Наташа остановила его.
– Граф, что это, дурно, что я пою? – сказала она, покраснев, но, не спуская глаз, вопросительно глядя на Пьера.
– Нет… Отчего же? Напротив… Но отчего вы меня спрашиваете?
– Я сама не знаю, – быстро отвечала Наташа, – но я ничего бы не хотела сделать, что бы вам не нравилось. Я вам верю во всем. Вы не знаете, как вы для меля важны и как вы много для меня сделали!.. – Она говорила быстро и не замечая того, как Пьер покраснел при этих словах. – Я видела в том же приказе он, Болконский (быстро, шепотом проговорила она это слово), он в России и опять служит. Как вы думаете, – сказала она быстро, видимо, торопясь говорить, потому что она боялась за свои силы, – простит он меня когда нибудь? Не будет он иметь против меня злого чувства? Как вы думаете? Как вы думаете?
– Я думаю… – сказал Пьер. – Ему нечего прощать… Ежели бы я был на его месте… – По связи воспоминаний, Пьер мгновенно перенесся воображением к тому времени, когда он, утешая ее, сказал ей, что ежели бы он был не он, а лучший человек в мире и свободен, то он на коленях просил бы ее руки, и то же чувство жалости, нежности, любви охватило его, и те же слова были у него на устах. Но она не дала ему времени сказать их.
– Да вы – вы, – сказала она, с восторгом произнося это слово вы, – другое дело. Добрее, великодушнее, лучше вас я не знаю человека, и не может быть.

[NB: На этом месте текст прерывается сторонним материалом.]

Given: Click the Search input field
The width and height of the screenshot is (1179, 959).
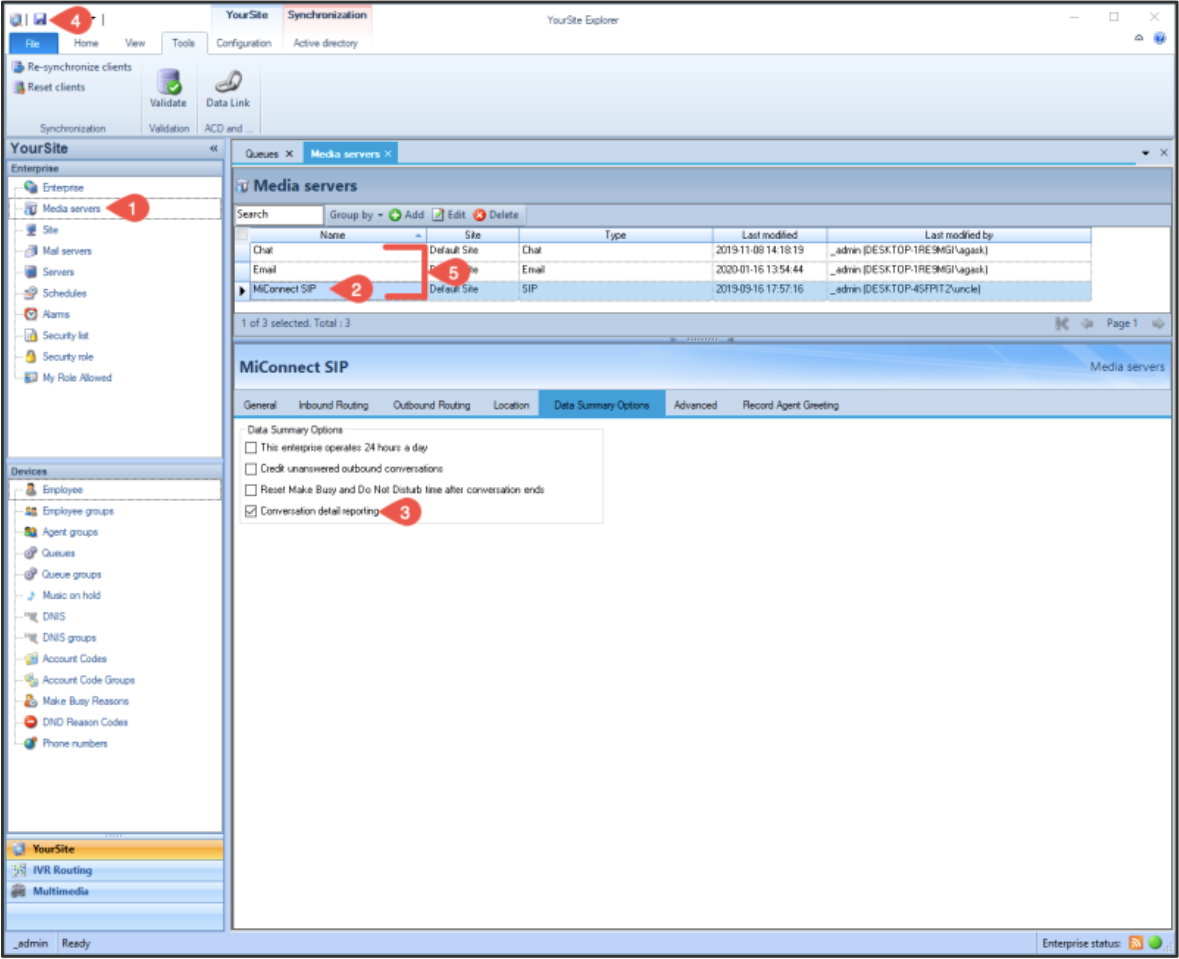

Ежели бы вас не было тогда, да и теперь, я не знаю, что бы было со мною, потому что… – Слезы вдруг полились ей в глаза; она повернулась, подняла ноты к глазам, запела и пошла опять ходить по зале.

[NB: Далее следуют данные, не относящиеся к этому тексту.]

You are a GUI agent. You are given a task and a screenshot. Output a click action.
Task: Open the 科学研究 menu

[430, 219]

В это же время из гостиной выбежал Петя.
Петя был теперь красивый, румяный пятнадцатилетний мальчик с толстыми, красными губами, похожий на Наташу. Он готовился в университет, но в последнее время, с товарищем своим Оболенским, тайно решил, что пойдет в гусары.
Петя выскочил к своему тезке, чтобы переговорить о деле.

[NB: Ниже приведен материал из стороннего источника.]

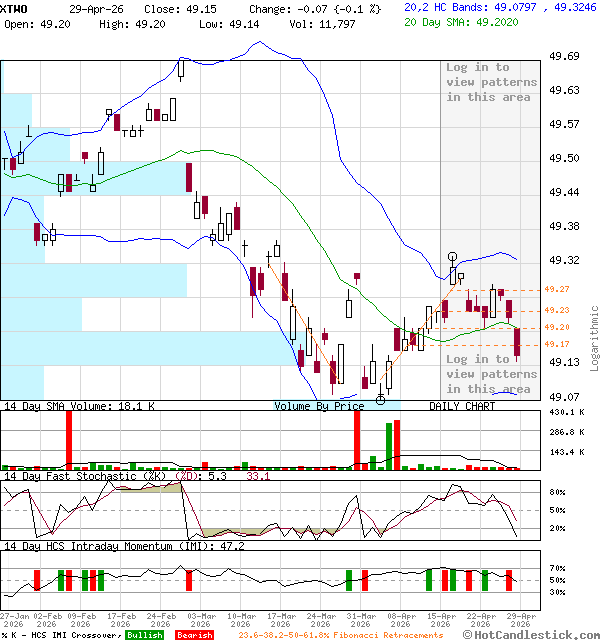Click the 49.27 Fibonacci level label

Он просил его узнать, примут ли его в гусары.
Пьер шел по гостиной, не слушая Петю.
Петя дернул его за руку, чтоб обратить на себя его вниманье.
– Ну что мое дело, Петр Кирилыч. Ради бога! Одна надежда на вас, – говорил Петя.
– Ах да, твое дело. В гусары то? Скажу, скажу. Нынче скажу все.
– Ну что, mon cher, ну что, достали манифест? – спросил старый граф. – А графинюшка была у обедни у Разумовских, молитву новую слышала. Очень хорошая, говорит.
– Достал, – отвечал Пьер. – Завтра государь будет… Необычайное дворянское собрание и, говорят, по десяти с тысячи набор. Да, поздравляю вас.
– Да, да, слава богу. Ну, а из армии что?
– Наши опять отступили. Под Смоленском уже, говорят, – отвечал Пьер.
– Боже мой, боже мой! – сказал граф. – Где же манифест?
– Воззвание! Ах, да! – Пьер стал в карманах искать бумаг и не мог найти их. Продолжая охлопывать карманы, он поцеловал руку у вошедшей графини и беспокойно оглядывался, очевидно, ожидая Наташу, которая не пела больше, но и не приходила в гостиную.